▶ **What to produce**: Write the records out again, exactly.

▶ **Input records**:

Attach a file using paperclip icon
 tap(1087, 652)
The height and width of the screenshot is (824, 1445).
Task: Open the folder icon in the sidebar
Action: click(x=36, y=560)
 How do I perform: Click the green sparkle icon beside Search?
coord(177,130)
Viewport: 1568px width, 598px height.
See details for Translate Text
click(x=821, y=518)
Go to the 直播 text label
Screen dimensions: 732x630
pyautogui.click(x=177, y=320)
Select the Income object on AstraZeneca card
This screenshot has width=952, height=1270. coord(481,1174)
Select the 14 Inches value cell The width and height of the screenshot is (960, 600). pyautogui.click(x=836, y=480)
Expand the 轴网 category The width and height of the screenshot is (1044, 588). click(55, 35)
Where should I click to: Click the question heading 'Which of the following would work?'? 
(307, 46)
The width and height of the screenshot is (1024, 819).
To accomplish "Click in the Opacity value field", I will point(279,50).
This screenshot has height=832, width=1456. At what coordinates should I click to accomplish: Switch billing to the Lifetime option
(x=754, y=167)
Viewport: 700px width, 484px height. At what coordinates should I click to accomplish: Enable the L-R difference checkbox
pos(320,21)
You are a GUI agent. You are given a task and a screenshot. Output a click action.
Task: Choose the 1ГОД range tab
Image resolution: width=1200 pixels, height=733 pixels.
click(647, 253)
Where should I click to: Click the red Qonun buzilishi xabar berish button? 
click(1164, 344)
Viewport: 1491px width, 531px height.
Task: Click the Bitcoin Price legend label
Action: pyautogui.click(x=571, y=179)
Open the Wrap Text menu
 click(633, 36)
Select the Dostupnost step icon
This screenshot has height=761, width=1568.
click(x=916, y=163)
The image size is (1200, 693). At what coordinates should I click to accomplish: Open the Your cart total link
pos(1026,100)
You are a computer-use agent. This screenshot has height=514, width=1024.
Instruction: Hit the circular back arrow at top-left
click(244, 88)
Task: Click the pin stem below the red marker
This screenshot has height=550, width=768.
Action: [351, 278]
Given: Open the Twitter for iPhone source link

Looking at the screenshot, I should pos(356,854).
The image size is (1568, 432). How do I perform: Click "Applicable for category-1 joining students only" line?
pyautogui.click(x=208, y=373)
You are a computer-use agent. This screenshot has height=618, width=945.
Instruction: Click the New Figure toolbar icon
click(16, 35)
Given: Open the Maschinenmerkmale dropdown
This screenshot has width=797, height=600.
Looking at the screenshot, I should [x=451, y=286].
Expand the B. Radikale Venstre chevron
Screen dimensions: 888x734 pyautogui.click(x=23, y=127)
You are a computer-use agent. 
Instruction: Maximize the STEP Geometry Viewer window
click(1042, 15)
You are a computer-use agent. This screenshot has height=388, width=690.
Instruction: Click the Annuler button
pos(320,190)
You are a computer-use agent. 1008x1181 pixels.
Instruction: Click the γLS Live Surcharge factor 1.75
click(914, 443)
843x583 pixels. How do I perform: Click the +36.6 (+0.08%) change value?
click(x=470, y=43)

▶ **Exercise response**:
Attach a file using paperclip icon
 tap(1087, 652)
The height and width of the screenshot is (824, 1445).
Task: Open the folder icon in the sidebar
Action: click(x=36, y=560)
 How do I perform: Click the green sparkle icon beside Search?
coord(177,130)
Viewport: 1568px width, 598px height.
See details for Translate Text
click(x=821, y=518)
Go to the 直播 text label
Screen dimensions: 732x630
pyautogui.click(x=177, y=320)
Select the Income object on AstraZeneca card
This screenshot has width=952, height=1270. coord(481,1174)
Select the 14 Inches value cell The width and height of the screenshot is (960, 600). pyautogui.click(x=836, y=480)
Expand the 轴网 category The width and height of the screenshot is (1044, 588). click(55, 35)
Where should I click to: Click the question heading 'Which of the following would work?'? 
(307, 46)
The width and height of the screenshot is (1024, 819).
To accomplish "Click in the Opacity value field", I will point(279,50).
This screenshot has height=832, width=1456. At what coordinates should I click to accomplish: Switch billing to the Lifetime option
(x=754, y=167)
Viewport: 700px width, 484px height. At what coordinates should I click to accomplish: Enable the L-R difference checkbox
pos(320,21)
You are a GUI agent. You are given a task and a screenshot. Output a click action.
Task: Choose the 1ГОД range tab
Image resolution: width=1200 pixels, height=733 pixels.
click(647, 253)
Where should I click to: Click the red Qonun buzilishi xabar berish button? 
click(1164, 344)
Viewport: 1491px width, 531px height.
Task: Click the Bitcoin Price legend label
Action: pyautogui.click(x=571, y=179)
Open the Wrap Text menu
 click(633, 36)
Select the Dostupnost step icon
This screenshot has height=761, width=1568.
click(x=916, y=163)
The image size is (1200, 693). At what coordinates should I click to accomplish: Open the Your cart total link
pos(1026,100)
You are a computer-use agent. This screenshot has height=514, width=1024.
Instruction: Hit the circular back arrow at top-left
click(244, 88)
Task: Click the pin stem below the red marker
This screenshot has height=550, width=768.
Action: [351, 278]
Given: Open the Twitter for iPhone source link

Looking at the screenshot, I should pos(356,854).
The image size is (1568, 432). How do I perform: Click "Applicable for category-1 joining students only" line?
pyautogui.click(x=208, y=373)
You are a computer-use agent. This screenshot has height=618, width=945.
Instruction: Click the New Figure toolbar icon
click(16, 35)
Given: Open the Maschinenmerkmale dropdown
This screenshot has width=797, height=600.
Looking at the screenshot, I should [x=451, y=286].
Expand the B. Radikale Venstre chevron
Screen dimensions: 888x734 pyautogui.click(x=23, y=127)
You are a computer-use agent. 
Instruction: Maximize the STEP Geometry Viewer window
click(1042, 15)
You are a computer-use agent. This screenshot has height=388, width=690.
Instruction: Click the Annuler button
pos(320,190)
You are a computer-use agent. 1008x1181 pixels.
Instruction: Click the γLS Live Surcharge factor 1.75
click(914, 443)
843x583 pixels. How do I perform: Click the +36.6 (+0.08%) change value?
click(x=470, y=43)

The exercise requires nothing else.